In December of 2018, my phone buzzed. A text message from my high school friend – “he got arrested”. Instantly, I rushed to his Facebook page and scrolled through varying posts of support and outrage. I endlessly clicked through many articles and read all the comments to piece together the truth.
A former Academic Director at my high school was arrested for pedophilia and prostitution. Two girls – aged 13 and 11 respectively – but he swears that it was not rape because he thought that they were both older than 14, the country’s age of consent. A disgusting excuse made by a 55 year old man. He also not only served alcohol to minors that he regularly brought back to his flat, but also paid the 13 year old $350 to bring the 11 year old along then paid them both afterwards – essentially prostituting these victims.

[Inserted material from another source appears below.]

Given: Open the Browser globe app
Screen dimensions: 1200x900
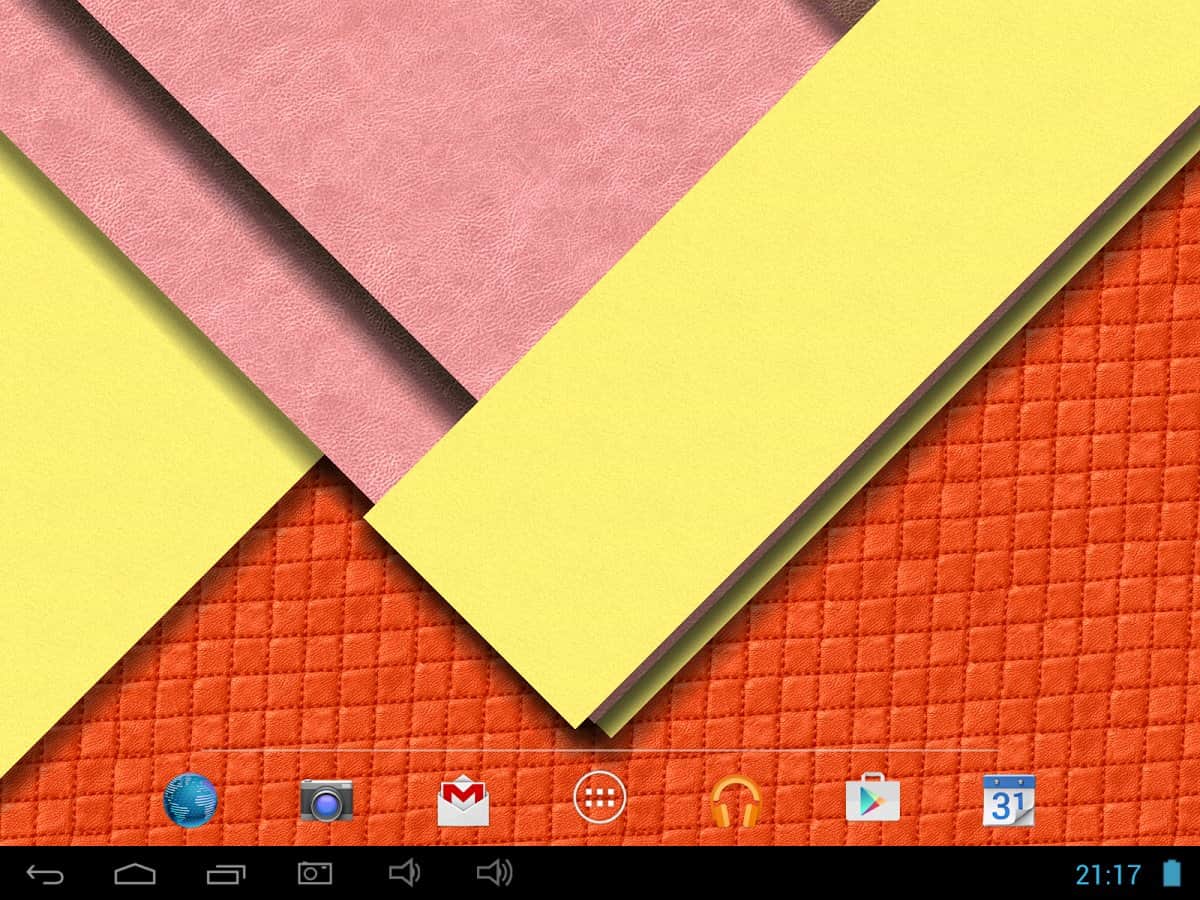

Everyone at school loved him. Every single morning, he would wait at the entrance of the school to greet each and every one of us with a smile from ear to ear and a high-five. I would have a small chat with him when I would see him around school and admired his optimistic character to the point that I gave him a letter when he left my school (like I do to many other supportive teachers). It was not weird for many other students to feel the way I felt. I had 88 mutual friends with him on Facebook. We supported him through his lows of fighting against cancer and highs of traveling around the world. A few weeks before his arrest was revealed, a former student from a different school posted how he was the best teacher. No one knew the monster behind the mask.
It was because of this impression that I had of him that the first hour after hearing the news was spent relentlessly searching through as many articles as possible. I wanted to know all the facts before I believed and accepted it. I know I am a hypocrite. I always judged Hollywood actresses for speaking out for their friends who were unveiled as molesters during the #metoo movement. However, I now empathize with them. It is such a struggle to fathom how the person they thought they knew could turn out to be completely different. I still do criticize those that support molesters even after confessions; however, I understand that inkling feeling of hope that somehow all the facts are incorrect.
I also wonder whether this disgusting act must negate all the positive interactions that I had with him. It is embarrassing for me to admit but a part of me still really hopes that he genuinely looked out for me and only saw me as a student. Sadly, I now look back and wonder whether the days he called me beautiful or the countless likes that he made on the photos I shared were all red flags. It is difficult to identify red flags when you are in the moment. You assume the best in people. My friends and I would occasionally discuss about how uncomfortable it was for him to like so many of our photos online (and I really mean so many). In the end, we always brushed it off as him being friendly and not understanding the social media faux pas. After all, it was normal in our school to have a close relationship with our teachers and keep each other updated on social media. Perhaps those close relations should be questioned in the first place.
I do not know what to feel about this situation. Disgust, disappointment? Yes. The memories I have with him has now been completely flooded with murky waters of doubt. Despite that, I do know that I want to share this story because I hope there could be lessons learned. Be wary. Trust your gut instincts. Cases of sexual abuse have been highlighted in Hollywood and large corporations, but it is definitely more common and closer than you think. Chances are you know them but the victims are not speaking out because their abuser probably is the last person that anyone would suspect to be doing such a horrendous act. If I could end this article in a positive way though, I just pray that these victims would speak out. It is important to talk about it because the more it is discussed, the more this issue is understood and is difficult for perpetrators to get away with a crime. Deep down you feel that something is wrong, clarify with a friend.
You could also always contact the university discreetly on support.